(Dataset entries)

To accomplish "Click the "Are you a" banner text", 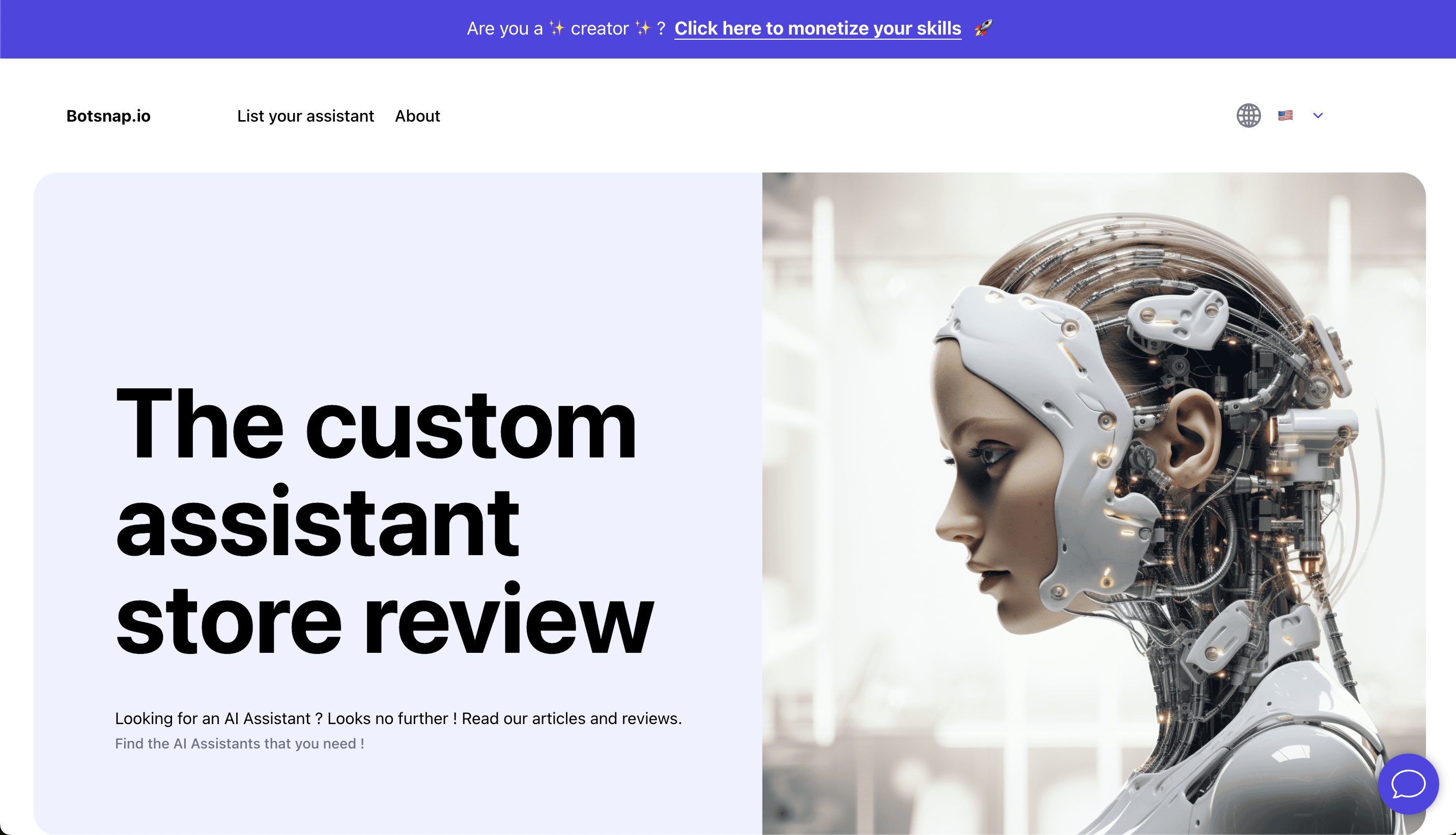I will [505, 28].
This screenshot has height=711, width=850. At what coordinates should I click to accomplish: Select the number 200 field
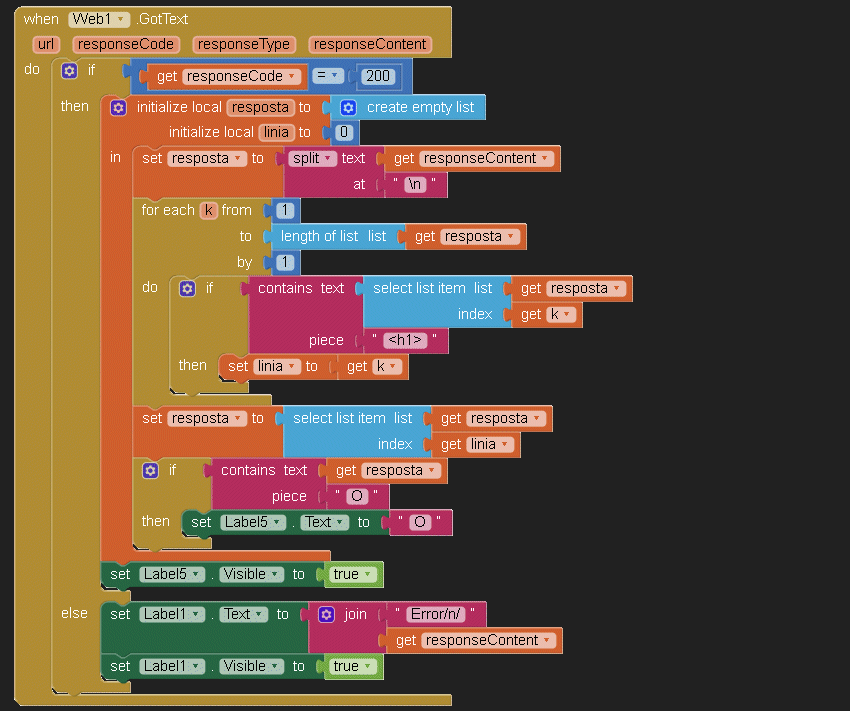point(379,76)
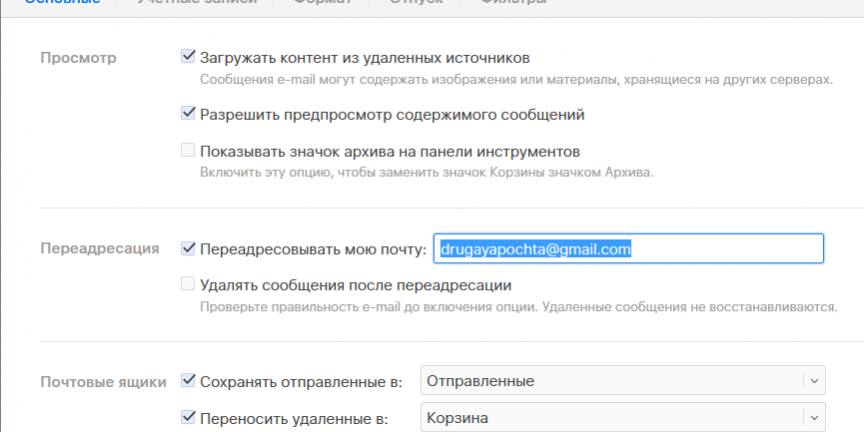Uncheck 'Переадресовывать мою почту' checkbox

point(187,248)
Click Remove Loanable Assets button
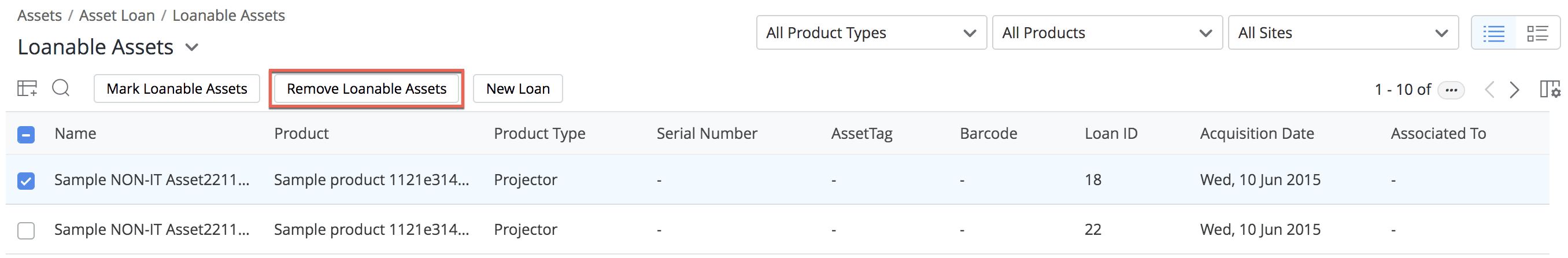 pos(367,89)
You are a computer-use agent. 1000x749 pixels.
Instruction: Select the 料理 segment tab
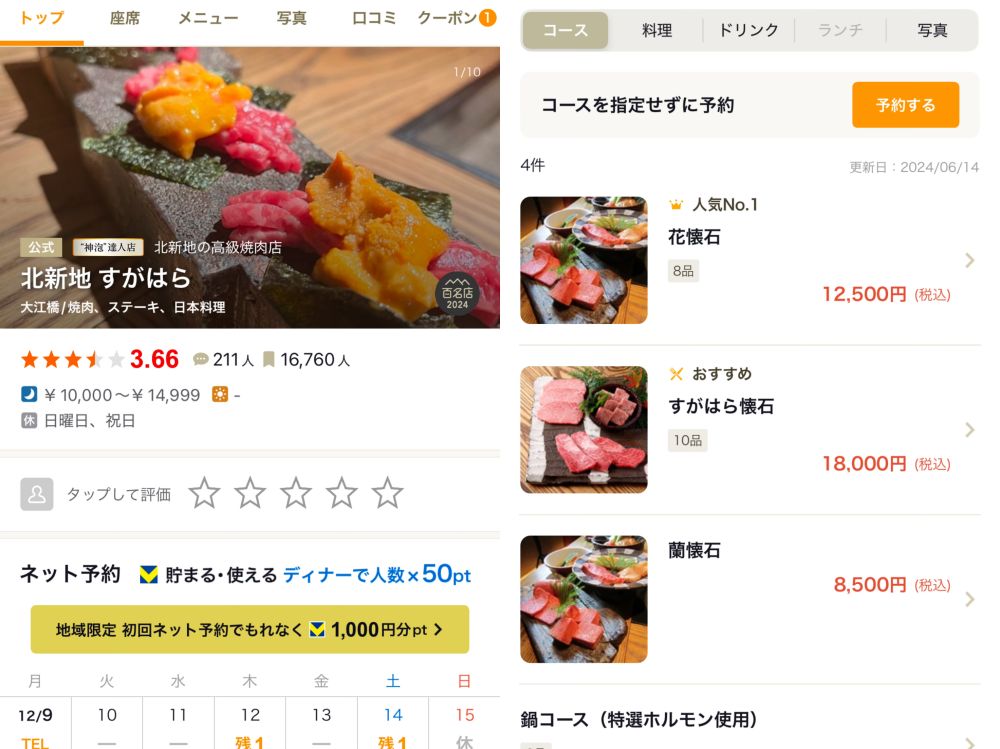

Exercise instructions:
Please retype exactly the lines from the one containing "This screenshot has" through the last line of the records, both included, leaving out every picture.

Task solution:
This screenshot has height=711, width=850. At what coordinates should I click to accomplish: Select the number 200 field
point(379,76)
Uncheck 'Переадресовывать мою почту' checkbox

point(187,248)
Click Remove Loanable Assets button
 pos(367,89)
You are a computer-use agent. 1000x749 pixels.
Instruction: Select the 料理 segment tab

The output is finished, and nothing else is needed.